Collection entries:
────────────────
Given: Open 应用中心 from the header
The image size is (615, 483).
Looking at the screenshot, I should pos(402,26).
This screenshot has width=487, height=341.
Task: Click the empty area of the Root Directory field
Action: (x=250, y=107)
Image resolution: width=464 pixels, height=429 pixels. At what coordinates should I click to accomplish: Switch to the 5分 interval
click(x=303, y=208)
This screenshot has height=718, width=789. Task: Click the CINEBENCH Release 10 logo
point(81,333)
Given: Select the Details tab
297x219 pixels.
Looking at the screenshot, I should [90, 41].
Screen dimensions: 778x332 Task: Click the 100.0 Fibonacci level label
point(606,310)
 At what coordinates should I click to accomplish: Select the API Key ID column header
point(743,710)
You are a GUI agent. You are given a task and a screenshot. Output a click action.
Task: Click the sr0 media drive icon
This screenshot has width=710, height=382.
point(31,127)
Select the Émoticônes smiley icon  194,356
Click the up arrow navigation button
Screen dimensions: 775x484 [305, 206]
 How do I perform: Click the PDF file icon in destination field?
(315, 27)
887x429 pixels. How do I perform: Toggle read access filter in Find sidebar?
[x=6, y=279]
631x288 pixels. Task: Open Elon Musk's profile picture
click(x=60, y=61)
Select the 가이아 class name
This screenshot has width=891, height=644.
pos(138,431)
────────────────
## What you are asked to do:
Only the lines from the one containing "How do I perform: Click" through the last line of the records should appear, each written out exactly.

## Response area:
 How do I perform: Click the PDF file icon in destination field?
(315, 27)
887x429 pixels. How do I perform: Toggle read access filter in Find sidebar?
[x=6, y=279]
631x288 pixels. Task: Open Elon Musk's profile picture
click(x=60, y=61)
Select the 가이아 class name
This screenshot has width=891, height=644.
pos(138,431)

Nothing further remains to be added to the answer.